Dès le mois d’avril 1991, les opérations « villes mortes », les émeutes et les manifestations s’étendent à l’ensemble du pays. Pour tenter de résoudre la crise politique, le président Biya rétablit le poste de Premier ministre, annonce des élections et une réforme constitutionnelle. Devant l’ampleur des mobilisations, un état d’urgence de fait est instauré avec la création en mai 1991, du « commandement militaire opérationnel » en vue de pacifier le pays. Paul Biya ayant annoncé les élections législatives pour le 16 février 1992, le Premier ministre Sadou Hayatou ouvre le 30 octobre 1991, la conférence tripartite gouvernement-opposition-société civile destinée à définir le cadre électoral et l’accès aux médias publics. L’opposition se divise entre les partisans du préalable d’une conférence nationale et ceux qui sont favorables à une participation immédiate à la compétition électorale. 

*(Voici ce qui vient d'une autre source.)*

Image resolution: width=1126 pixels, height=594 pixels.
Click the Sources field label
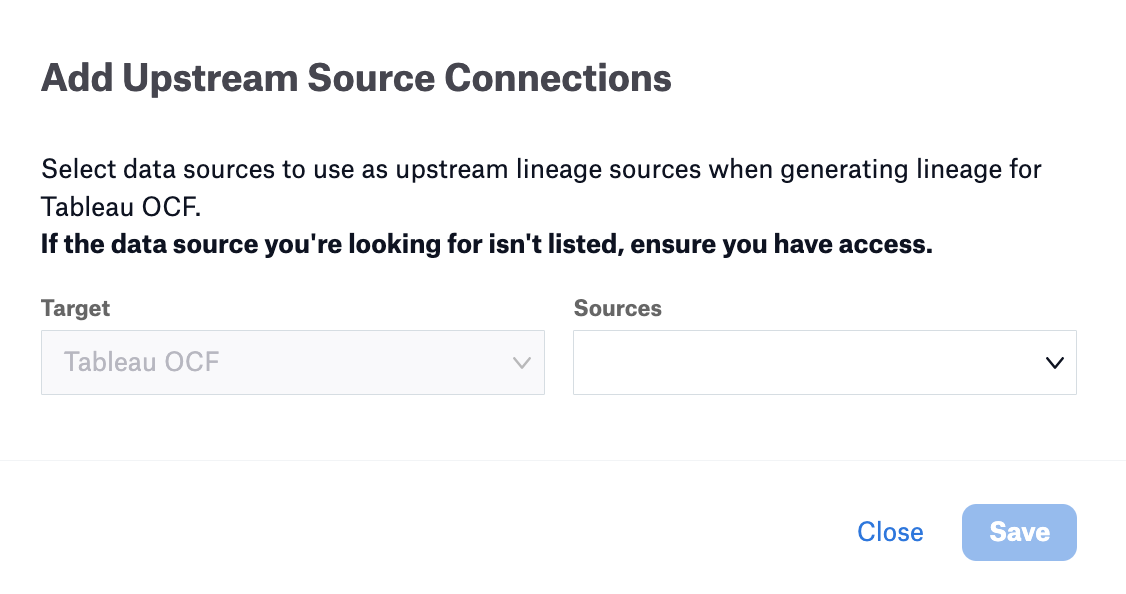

Celle-ci se tient le 1er mars 1992. Elle est boycottée par l’opposition radicale regroupée autour du Sdf. Le Rdpc, l’Undp (Union nationale pour la démocratie et le progrès de Bello Bouba Maïgari), le Mdr (Mouvement pour la défense de la République) et une aile de l’Upc se partagent les 180 sièges du Parlement avec respectivement 88, 68, 18 et 6 députés. Le 26 avril 1992, un nouveau gouvernement Rdpc-Mdr est formé avec à sa tête Simon Achidi Achu. Le 11 octobre 1992, des élections présidentielles sont organisées. Paul Biya est réélu officiellement avec 39,9 % des voix, contre 35,9 % pour J. Fru Ndi et 19,21 % pour B. Bouba Maïgari. Le pouvoir est accusé de fraudes par l’opposition et la validité des élections est mise en doute par une Ong américaine de scrutateurs, le « National Democratic Institute ». Des émeutes éclatent dans le Nord-Ouest où l’état d’urgence est proclamé, des leaders de l’opposition radicale sont arrêtés ou placés en résidence surveillée (cas de J. Fru Ndi). Dans le même temps, le gouvernement s’ouvre à l’Upc et à des dissidents de l’Undp. Le 18 janvier 1996, en période de campagne électorale pour les municipales, l’Assemblée nationale vote enfin la loi n° 96-06 portant révision de la Constitution du 02 juin 1972. Le scrutin municipal a lieu le 21 janvier 1996. A l'échelle nationale, le Rdpc est largement vainqueur, même si les partis d'opposition gagnent dans leurs fiefs électoraux. Ces victoires de l'opposition sont relativisées par la nomination de délégués du gouvernement dans les villes comme Douala, Bamenda, Garoua, Bafoussam, etc., ces nouveaux délégués possèdent en fait les pouvoirs d’un « super maire ». L'opposition réagit en lançant un mot d'ordre de villes mortes plutôt mal suivi. 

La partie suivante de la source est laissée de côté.